Church on Sunday: The Heartbeat of Sveti Naum, Macedonia
If Family Feud featured a “Most important Macedonians” category (and I’m SURE they would), Sveti Naum would be in the top 6 answers. He and his contemporary, the better-known Saint Klementi, founded the country’s first important literary school and translated Greek Orthodox texts into the slavic language. Sveti Naum may not be as famous as Macedonian Michael Stoyanov (oldest brother on TV’s Blossom) but he’s pretty close.
In 900, Sveti Naum built a monastery overlooking Lake Ohrid and the impossibly clear River Drin. The monastery became known as a treatment center for the mentally ill and a peaceful place for pilgrimages. It’s still quite peaceful, but now the monastic rooms for rent have turned into an upscale hotel, the river features waterside cafes, and peacocks roam the grounds. We were there to see a bit of history-and let’s face, it, peacocks. They’re pretty cool, for birds. Macedonians seem to think so too since they’re on the 10-denar note.
We wanted to see the real thing, so we made the pleasant 40 minute drive from the town of Ohrid. Sveti Naum can also be reached by boat, which might be more picturesque. When we parked by the car entrance, we met a dubious “parking attendant” and walked through a gauntlet of souvenir kiosks before reaching the outer grounds of the monastery. It was a disconcerting welcome to an ancient place of worship. Yet the sight of Sveti Naum makes it all worth it.

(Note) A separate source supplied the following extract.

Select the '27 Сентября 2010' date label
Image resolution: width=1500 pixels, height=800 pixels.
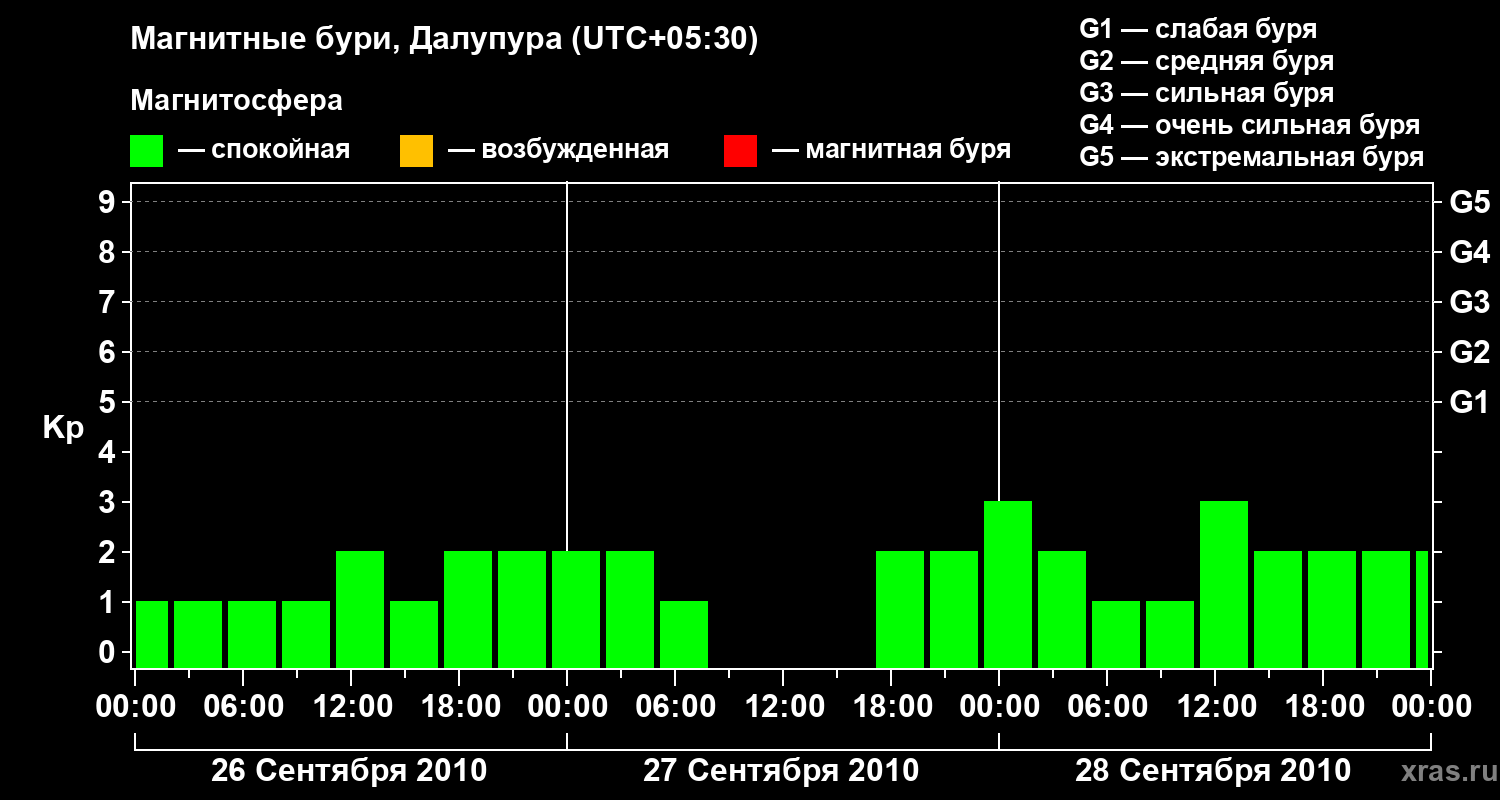pyautogui.click(x=781, y=771)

The main church is quite small. Additional chambers were added over centuries, making it feel like a tiny labyrinth. The abbot was concluding a service when I arrived. I didn’t know if I could walk in or not, so I stood by the entrance to peer at his white and gold robes, listen to his chanting, and inhale the incense fumes drifting out of the church.

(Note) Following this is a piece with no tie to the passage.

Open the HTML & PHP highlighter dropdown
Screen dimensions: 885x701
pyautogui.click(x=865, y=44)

Taking photos is forbidden. I was alone in the church for a short period of time but decided it was better to simply enjoy the experience than to furtively snap pictures. (Maybe I’m getting soft.) The faded, dark frescoes have a spiritual quality that would have been hard to capture anyway. Many of the saints depicted were now blind, as their eyes were scratched out by the faithful who believed that the plaster could be used in potions to improve eyesight.
Sveti Naum is buried here, and his remains are in an antechamber filled with icons. It’s said that if you press your ear to his coffin, you can hear the muffled sounds of his still-thumping heart. The only sound I could hear was the odd mewing of peacocks outside; but I didn’t have to hear a thing to know that Sveti Naum was the heartbeat of Macedonia.
Survey says, it’s a Macedonian experience I’m glad we didn’t miss.